Assume that your 3 DataFrames have the following content:
df1: df2: df3:
Aa Bb col_1 col_2 col_1 col_2
0 123.15 12.6 0 Aa Cc 0 Cc Gg
1 137.53 28.3 1 Bb Dd 1 Dd Hh
2 Bb Ee 2 Ee Jj
3 Ff Kk
In the first turn of your loop i contains the name of the first column
in df1, i.e. 'Aa'.
When you execute x = df2.loc[df2['col_1'] == i, 'col_2']
, the result is
a Series:
0 Cc
Name: col_2, dtype: object
And now, even if you attempted to execute df3['col_1'] == x
, your error occurs.
Note that in this case both df3['col_1'] and x are of Series type.
In this case:
- the first thing Pandas does is to align both Series (on the index),
- and then it would compare each pair of (aligned) elements.
But in this case:
- df3['col_1'] contains indices 0 thru 3,
- the index in x contains only one position - 0.
So there is alignment failure, which causes this exception.
To cope with this issue, change the offending line to:
y = df3.loc[df3['col_1'].isin(x), 'col_2']
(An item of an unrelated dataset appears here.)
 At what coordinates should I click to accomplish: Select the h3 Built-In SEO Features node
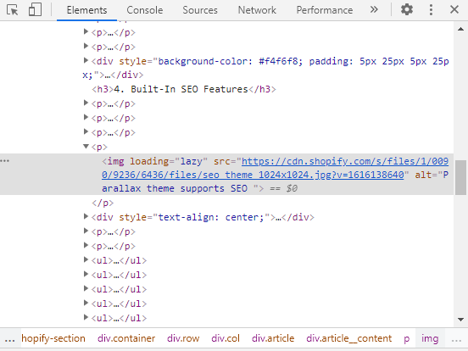pos(184,89)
Now Pandas operates just as you intended:
- iterates over df3['col_1'],
- for the current element checks whether its value is among values
present in x,
- if it is, value from col_2 in the current row is added to
the result.
To demonstrate how this code works, complete it with some printouts:
for i in df1:
print(f'\ni: {i}')
x = df2.loc[df2['col_1'] == i, 'col_2']
print(f'\nx:\n{x}')
y = df3.loc[df3['col_1'].isin(x), 'col_2']
print(f'\ny:\n{y}')
When you run the above code, on my data, the result is:
i: Aa
x:
0 Cc
Name: col_2, dtype: object
y:
0 Gg
Name: col_2, dtype: object
i: Bb
x:
1 Dd
2 Ee
Name: col_2, dtype: object
y:
1 Hh
2 Jj
Name: col_2, dtype: object